Headlined "Learning Good Anti-Corruption Experiences in History", the commentary explained how government institutions in imperial dynasties had tackled official corruption.
The measures include the establishment of specialised supervisory agencies independent of other ministries and local governments, and the promulgation of anti-graft laws that held close relatives of corrupt officials liable and prohibited officials from receiving favours from other mandarins or the general public in cases where conflicts of interest could arise.
But the article's analogy between ancient monarchies and the current regime prompted criticism from some internet users and analysts.
"Ancient China generally inherited a unified monarchical system, but even under a monarchy, the state bureaucracies still had a clear division of work that constituted a system of keeping powers in check," the commentary said.
At its fifth group study session last month, the Communist Party's Politburo invited two historians to elaborate on how the feudal dynasties dealt with official corruption and promoted clean and honest administration, Xinhua reported.
President Xi Jinping , who chaired the meeting, reportedly said that studying China's anti-corruption history and learning from its ancient anti-corruption culture would help promote the fight against graft.
The commentary provoked an outcry among internet users, with more than 23,000 comments on the article posted on the newspaper's website by 8pm.

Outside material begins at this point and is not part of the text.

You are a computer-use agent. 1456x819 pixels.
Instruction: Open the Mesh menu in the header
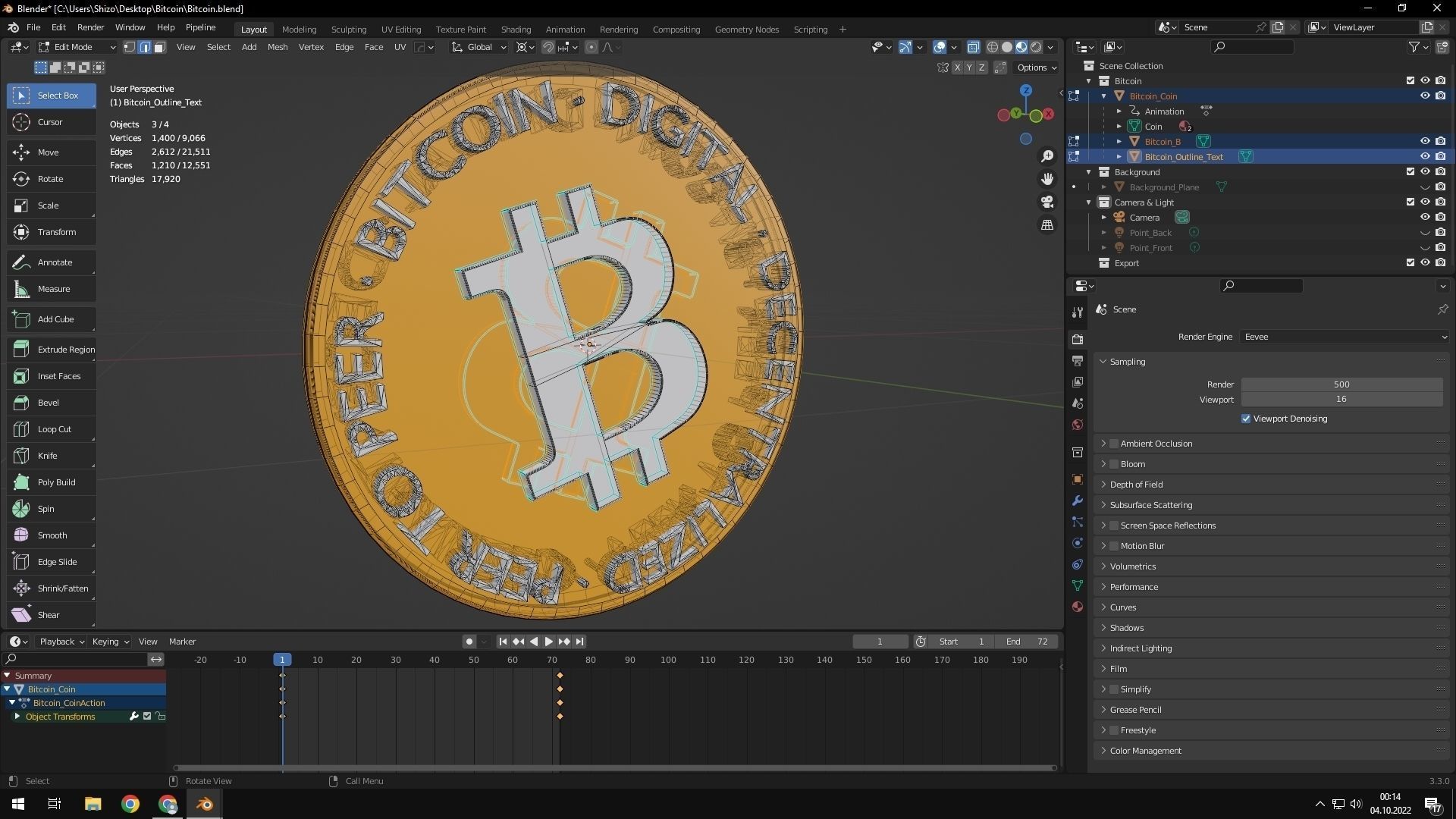[278, 47]
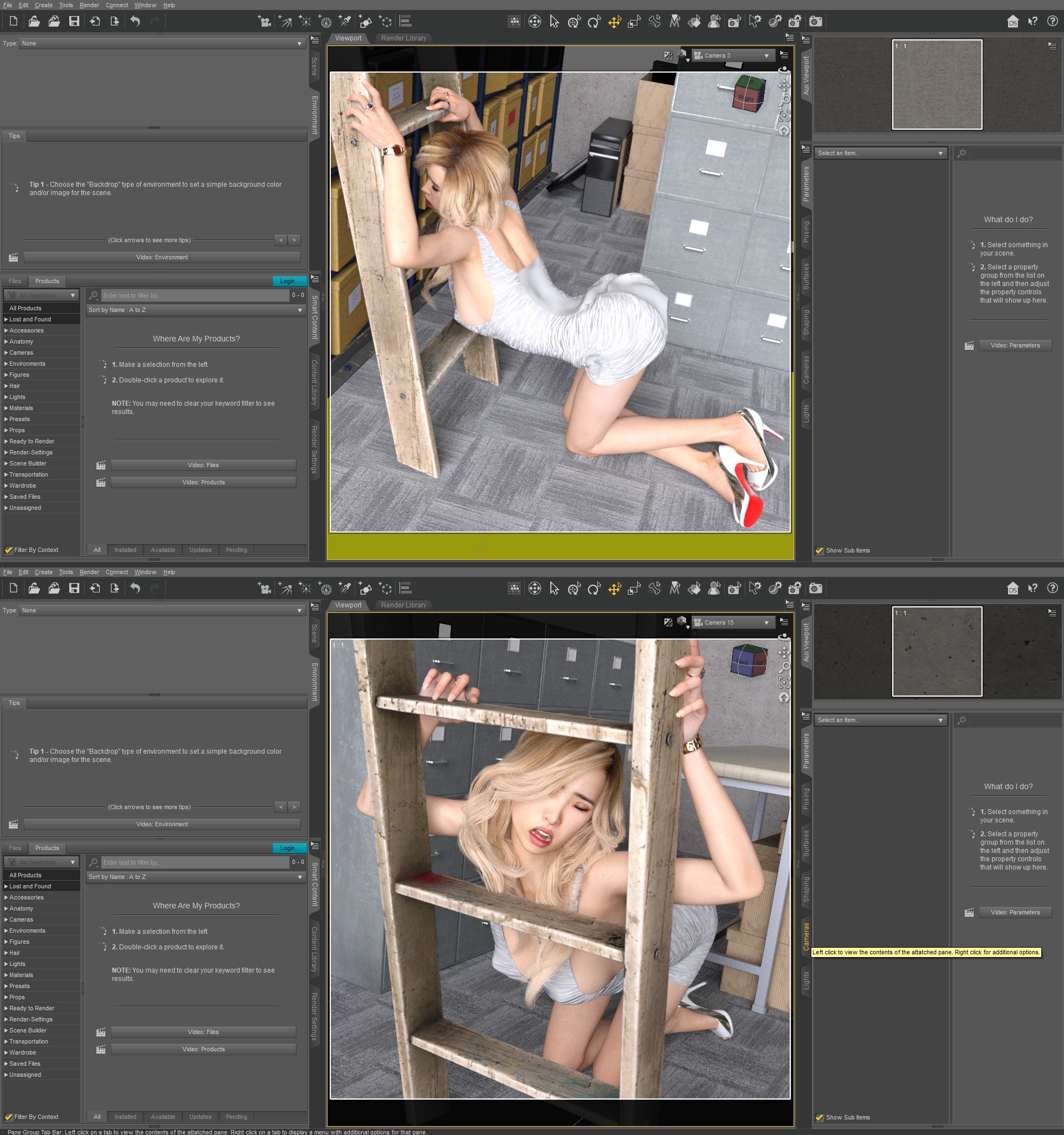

"Why does the party always refuse to study the honest and clean government culture in democratic societies, and just keep thinking about the feudal dynasties?" an internet user asked.
A government source said the idea of learning from ancient anti-graft measures was first raised by the new head of the party's anti-graft watchdog, Wang Qishan , who studied history at Shaanxi's Northwest University in the 1970s.
"Wang has learned from the ancient anti-graft ways to send special royal envoys undercover to check on the integrity of officials," the source, a historian, said.
But political commentator Zhang Lifan said the commentary was further proof that Xi's administration was trying to set up a "party monarchy".
"Learning from feudal monarchies means the anti-corruption campaign is just the 'housework' of the party, which is aimed at maintaining one-party rule and is none of the common people's business," Zhang said. "It's also a signal that the door for political reform in China has almost closed."